The jury returned a verdict of guilty; and the case was reported to this court.

C. A. Winchester, for the defendant.

The passing of these by-laws was not within the legislative powers of the city coun*222cil without special authority from the general court. St. 1852, c. 94, § 15. Gen. Sts. c. 18, § 11. Commonwealth v. Turner, 1 Cush. 493. Gen. Sts. c. 88, § 31, et seq. And in instances where state legislatures have conferred such special authority they have given no power to prohibit, only a right to regulate, and the party affected has a right to be heard. Shepherd v. Hees, 12 Johns. 433. These by-laws are unreasonable, and of that the court is to judge. Commonwealth v. Worcester, 3 Pick. 462. They are partial, being limited to part only of the city territory. They are unjust and oppressive, making the keeping of swine on one side of an imaginary line an offence, while on the other side it is not so. They are against the common right of every citizen to use and improve his property as he deems most conducive to his interest, so long as he works no injury to others. Dunham v.
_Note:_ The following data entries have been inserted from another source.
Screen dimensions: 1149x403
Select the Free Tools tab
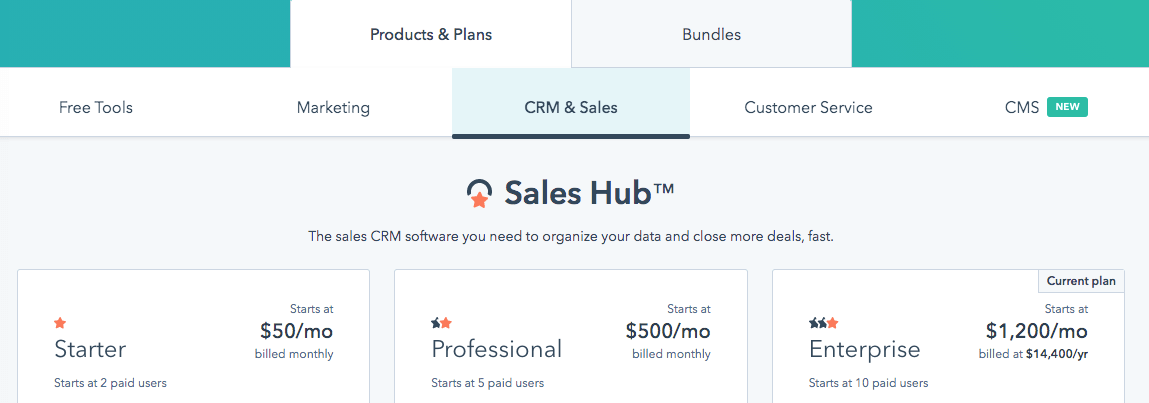(x=96, y=107)
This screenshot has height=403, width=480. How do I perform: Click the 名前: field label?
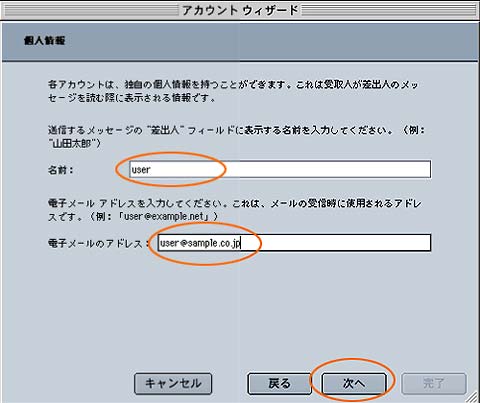point(60,170)
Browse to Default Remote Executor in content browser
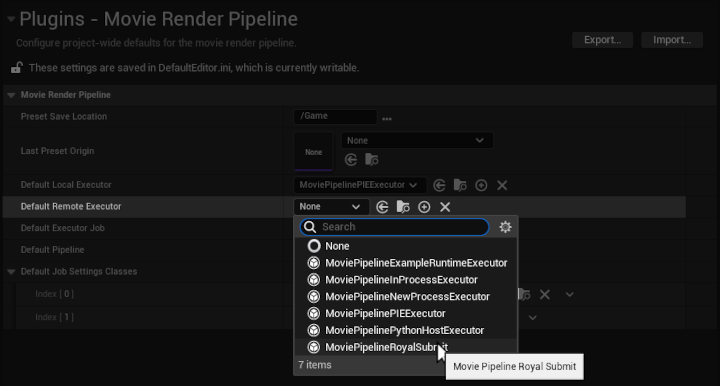Image resolution: width=720 pixels, height=386 pixels. click(403, 207)
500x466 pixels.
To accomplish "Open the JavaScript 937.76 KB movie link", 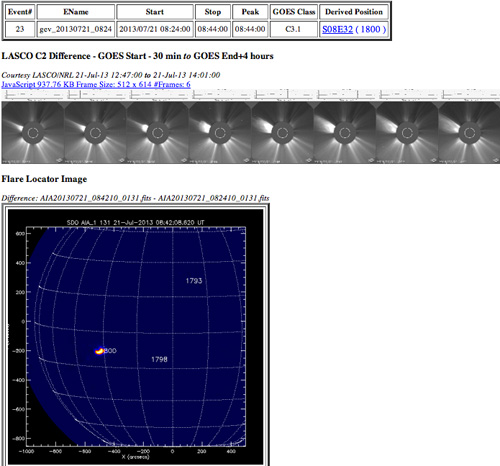I will [96, 84].
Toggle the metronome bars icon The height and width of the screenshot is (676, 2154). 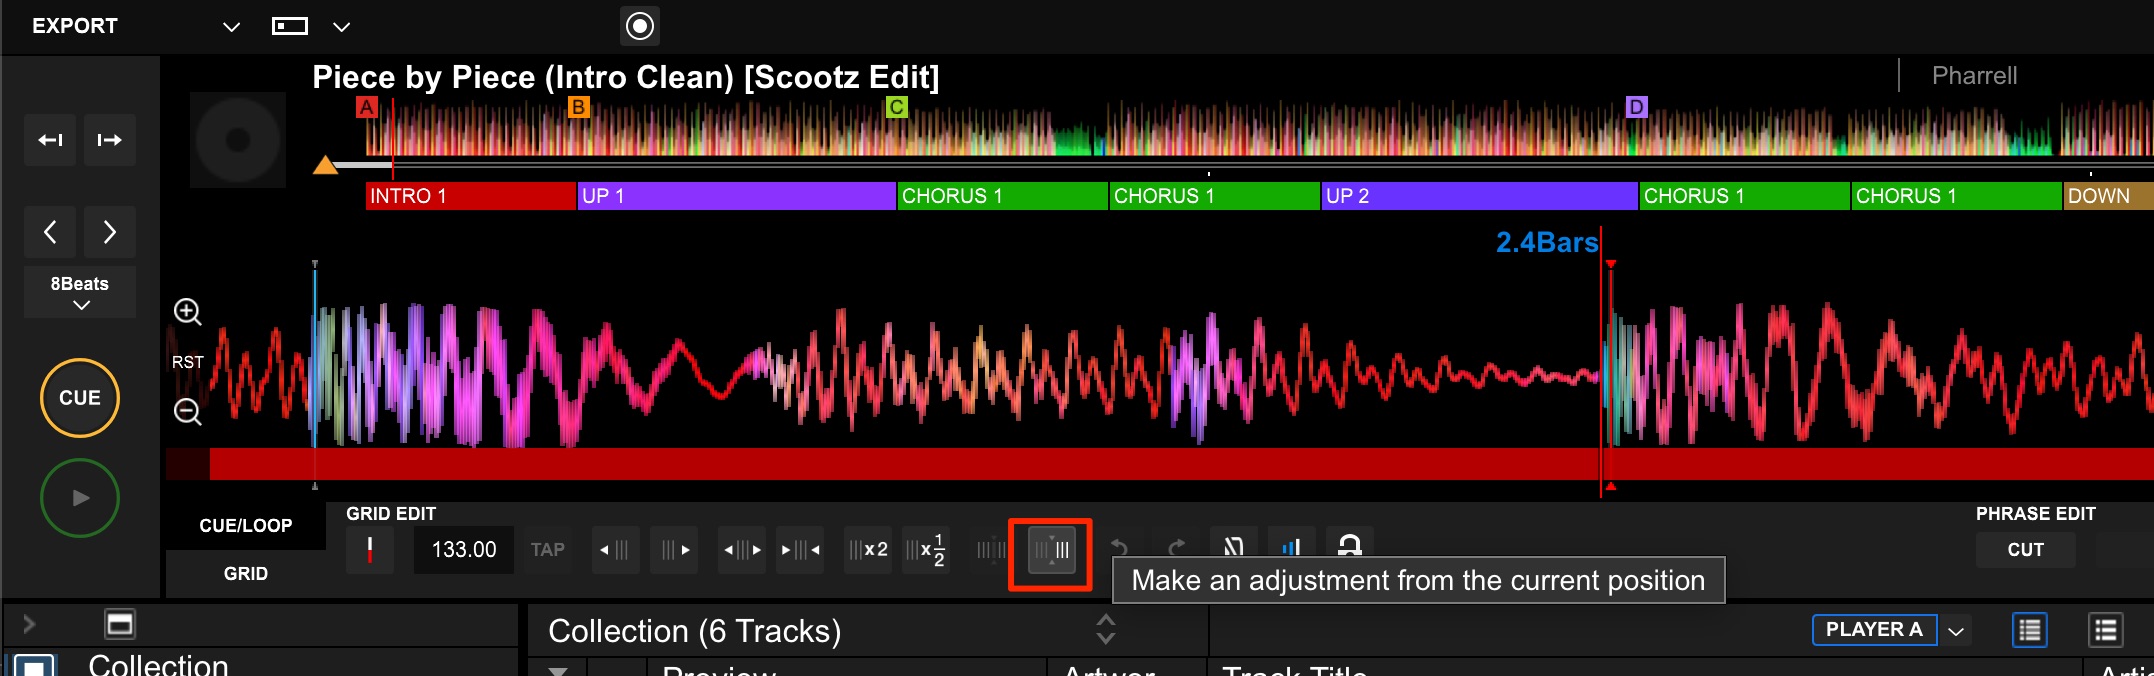(1292, 547)
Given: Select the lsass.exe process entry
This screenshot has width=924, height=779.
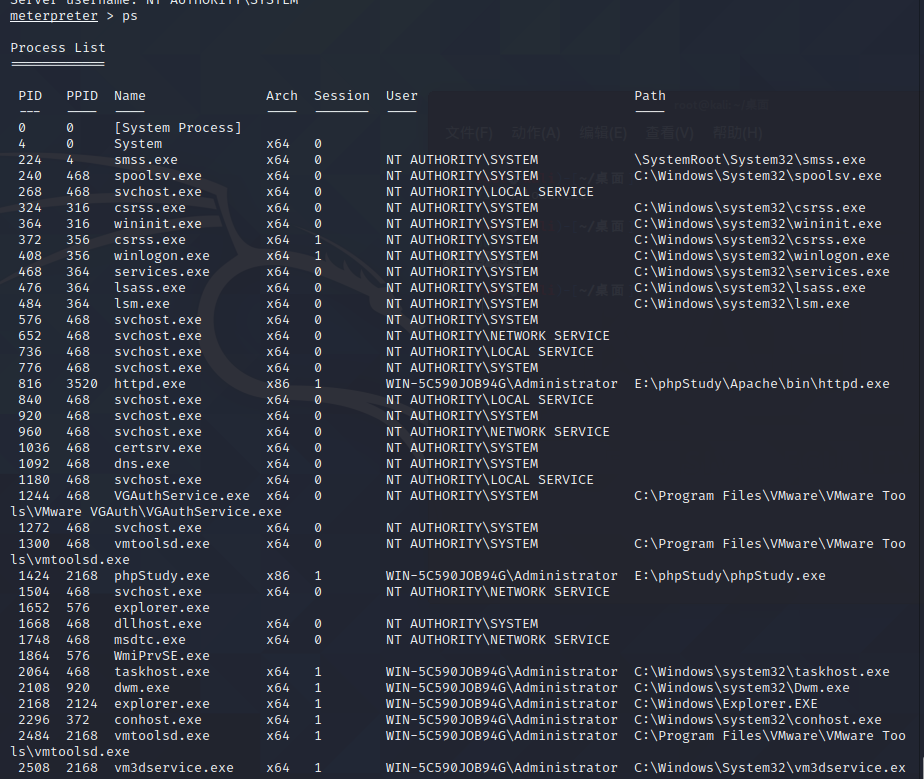Looking at the screenshot, I should (149, 287).
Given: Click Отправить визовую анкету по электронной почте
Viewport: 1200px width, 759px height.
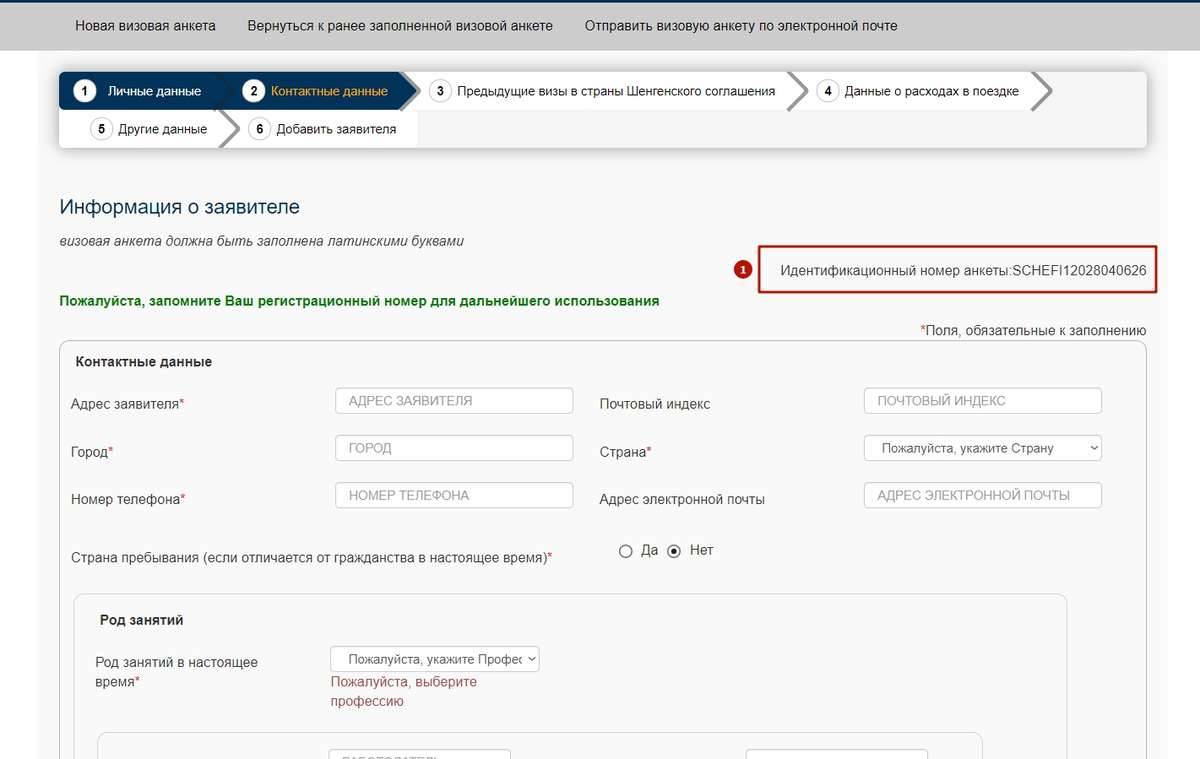Looking at the screenshot, I should [x=740, y=25].
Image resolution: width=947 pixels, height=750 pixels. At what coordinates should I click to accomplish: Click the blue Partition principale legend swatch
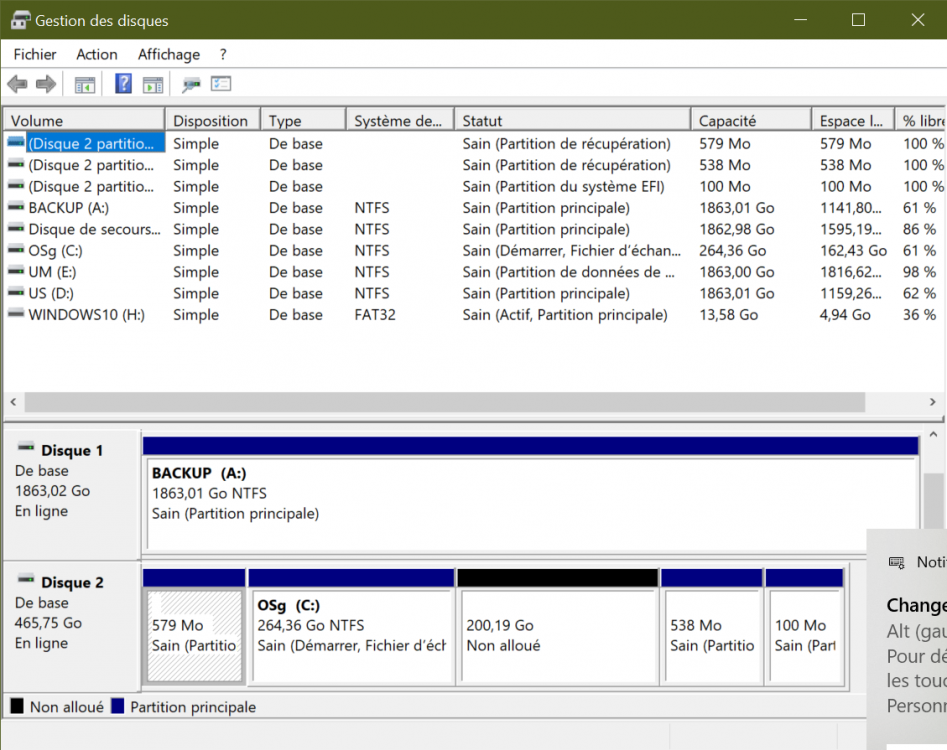[x=117, y=706]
Rochester, 5 Cow. 462.

C. Allen, Attorney General, for the Commonwealth.

Hoar, J.

The defendant, who has been convicted of the violation of an ordinance of the city of Springfield, which prohibited the keeping of swine within certain parts of that city, excepts to the ruling at the trial which sustained the validity of the ordinance.

The reasonableness of the ordinance, as applied to the particular territory in question, is not now to be considered! because the facts upon which it would depend are not reported. We may presume that the territory, within which the ordinance operates, is the most populous and thickly settled part of the city; and that particular sanitary regulations are needed there, if anywhere. The objection of the defendant is broader, and denies the power of the city council to pass any ordinance of the kind. But we are of opinion that none of the reasons adduced in support of the objection are sufficient, and that the ordinance is valid.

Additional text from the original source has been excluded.